After a period of indeterminate length where I was doubtful of my abilities as a writer, an editor, a reviewer of other writing, I find this passage (and indeed this entire essay) refreshing...

Fail better. What a strange business we are in, we writers, we critics, we readers! Writing failures, reading failures, studying failures, reviewing them. Imagine a science institute that spent its time on the inventions that never actually do what they say on the tin, like diet pills, or hair restorers or Icarus's wings. Yet it is literature in its imperfect aspect that I find most beautiful and most human. That writing and reading should be such difficult arts reminds us of how frequently our own subjectivity fails us. We do not know people as we think we know them. The world is not only as we say it is. "Without failure, no ethics," said Simone de Beauvoir. And I believe that.

I'm still doubtful, but I'm now reminded that so is everyone else, some of the goddamn time.

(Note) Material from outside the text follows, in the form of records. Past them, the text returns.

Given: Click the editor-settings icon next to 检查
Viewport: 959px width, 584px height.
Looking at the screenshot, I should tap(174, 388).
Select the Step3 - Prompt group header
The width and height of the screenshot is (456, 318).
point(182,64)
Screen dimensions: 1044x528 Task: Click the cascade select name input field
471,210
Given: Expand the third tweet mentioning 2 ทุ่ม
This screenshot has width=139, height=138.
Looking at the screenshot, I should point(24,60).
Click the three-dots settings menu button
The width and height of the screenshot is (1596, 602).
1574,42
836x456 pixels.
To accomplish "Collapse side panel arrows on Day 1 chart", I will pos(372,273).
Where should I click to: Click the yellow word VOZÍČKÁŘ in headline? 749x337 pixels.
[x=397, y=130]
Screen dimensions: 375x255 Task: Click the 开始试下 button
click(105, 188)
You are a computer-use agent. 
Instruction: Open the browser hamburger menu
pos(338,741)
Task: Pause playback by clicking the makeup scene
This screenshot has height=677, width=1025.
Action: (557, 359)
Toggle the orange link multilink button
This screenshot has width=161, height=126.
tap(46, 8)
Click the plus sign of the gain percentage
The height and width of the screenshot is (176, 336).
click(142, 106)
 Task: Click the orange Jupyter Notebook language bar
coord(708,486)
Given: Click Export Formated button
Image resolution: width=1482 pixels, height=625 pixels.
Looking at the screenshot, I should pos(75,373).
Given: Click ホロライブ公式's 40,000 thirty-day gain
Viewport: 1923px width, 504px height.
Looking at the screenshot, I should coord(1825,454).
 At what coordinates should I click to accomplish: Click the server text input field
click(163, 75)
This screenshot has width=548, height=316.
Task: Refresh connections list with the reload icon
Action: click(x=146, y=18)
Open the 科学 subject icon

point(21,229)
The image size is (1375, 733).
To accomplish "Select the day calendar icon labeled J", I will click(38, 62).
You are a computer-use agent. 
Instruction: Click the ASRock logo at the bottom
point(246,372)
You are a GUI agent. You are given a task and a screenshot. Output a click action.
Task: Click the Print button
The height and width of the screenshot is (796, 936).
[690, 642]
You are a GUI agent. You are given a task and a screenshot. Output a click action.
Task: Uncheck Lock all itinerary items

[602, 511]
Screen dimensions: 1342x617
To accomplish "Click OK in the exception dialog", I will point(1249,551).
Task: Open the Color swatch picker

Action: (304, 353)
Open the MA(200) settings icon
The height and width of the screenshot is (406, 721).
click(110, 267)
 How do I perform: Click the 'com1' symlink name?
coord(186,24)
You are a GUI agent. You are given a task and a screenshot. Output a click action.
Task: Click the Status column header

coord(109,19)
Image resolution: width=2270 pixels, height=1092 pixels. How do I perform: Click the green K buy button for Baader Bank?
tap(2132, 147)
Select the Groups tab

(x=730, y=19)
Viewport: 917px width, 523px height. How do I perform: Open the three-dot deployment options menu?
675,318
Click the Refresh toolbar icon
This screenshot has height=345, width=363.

(This is me, flashing my white teeth.)

4 comments:

Ariel Gordon said...

Oh, and this: "To speak personally, the very reason I write is so that I might not sleepwalk through my entire life."

Is also very good.

Brenda Schmidt said...

'Tis a refreshing essay.

Anonymous said...

I printed the essay out to fully read, word for word, what Smith was saying (I find I have trouble reading the computer screen for that long (ok, the trouble is usually two-legged and calls me mom)), and I found that agreed with her on many of the things she said, esp. about the personality/style aspect of writing.

Ariel Gordon said...

Mmm, I should do that too...

This essay reminded me of Anne Lamott's Bird by Bird.